Scrubbing the Ceiling

Day 2 of monitoring Tate’s flu and fever at home is going well. It’s not great, but nothing new and alarming has happened, and in our chronically stressed out world that counts as a win.

Tate actually woke up feeling worse this morning, but by the afternoon he was doing calculus homework to prepare for school tomorrow. He has class with all three professors that aren’t going to give him a break with absences on Tuesdays and Thursdays, and he is convinced he needs to go so he doesn’t burn up all his allotted days in the first two weeks. We’ll handle tomorrow when tomorrow gets here, and it’s foolishly optimistic, but he might wake up feeling like a new man.

Fever Fighters

Scott spent the night at our house last night instead of his apartment. It was equal parts hang out with Tate time and laundry. Tate loves it when Scott visits; I could hear their voices coming from the back of the house followed by bursts of laughter and then Tate’s coughing. Talk, laugh, cough. Talk, laugh cough.

Tate and I had plans for this long weekend. Normal people doing normal things kind of plans. They were supposed to be fun and relaxing at the same time and spent with very special people. Instead, Tate is enduring a nasty flu and chasing me out of his room every time I enter, and I am literally watching white paint dry while trying not to bother him too much but as often as necessary. I can’t prove it, but I think Scott jumped off the edge of the bathtub in the master bathroom to see if he could touch the ceiling and left a dark hand print 10 feet up. If you know Scott, you can see how leaping through the air to touch the highest point in a room is would seem like a really good idea. After much ceiling scrubbing, priming, and painting, the hand print is gone and the ceiling is a crisp white. (Also a new crisp white are the sleeve of Greg’s robe, a towel, and the back of my arm. I’m a terrible, messy painter. I can see why I left that hand print on the ceiling for three years.)

Dwayne

The clinic was closed today for MLK Day, so Greg will call them tomorrow morning with an update on Tate’s condition and to ask if we need to do anything additional to help him or bring him in to be checked out. By giving him Tylenol every four hours to keep this temperature under control, we have no real way of measuring how he’s doing; checking for fevers was it and that has been muted. The other problem is that we can’t completely trust Tate to tell us he needs help; he does not like going to the hospital – at all – and will do pretty much anything to avoid it. Also, his ability to handle discomfort has become superhuman at this point, so by the time something registers as an emergency in his brain it has probably really bad for much longer than it should have.
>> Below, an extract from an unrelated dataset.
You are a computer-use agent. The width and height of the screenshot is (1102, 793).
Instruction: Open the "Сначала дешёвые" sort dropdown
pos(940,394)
It has been calm and mostly quiet, but Greg and I are on edge. We can’t help it. I’m burning my nervous energy doing chores that don’t really need to be done and can be abandoned at a moment’s notice (IE: scrubbing bathroom ceilings). Greg has become an Influenza A expert, reading everything he can find about the flu and possible complications to look out for. Greg’s coping strategies are probably more useful than mine, but every time I google symptoms or medications it’s so scary I crumble inward and cannot see a way forward.

Tate has needed some space today. Every time I went into his room he let me know he needed me to leave. He was never rude about it, but once I was done taking his temperature, giving him his meds, and asking a few questions to see how he was doing, it was clear he wanted to be alone. And poor Tate, we’ll have to check his temperature at least two more times before he goes to bed tonight.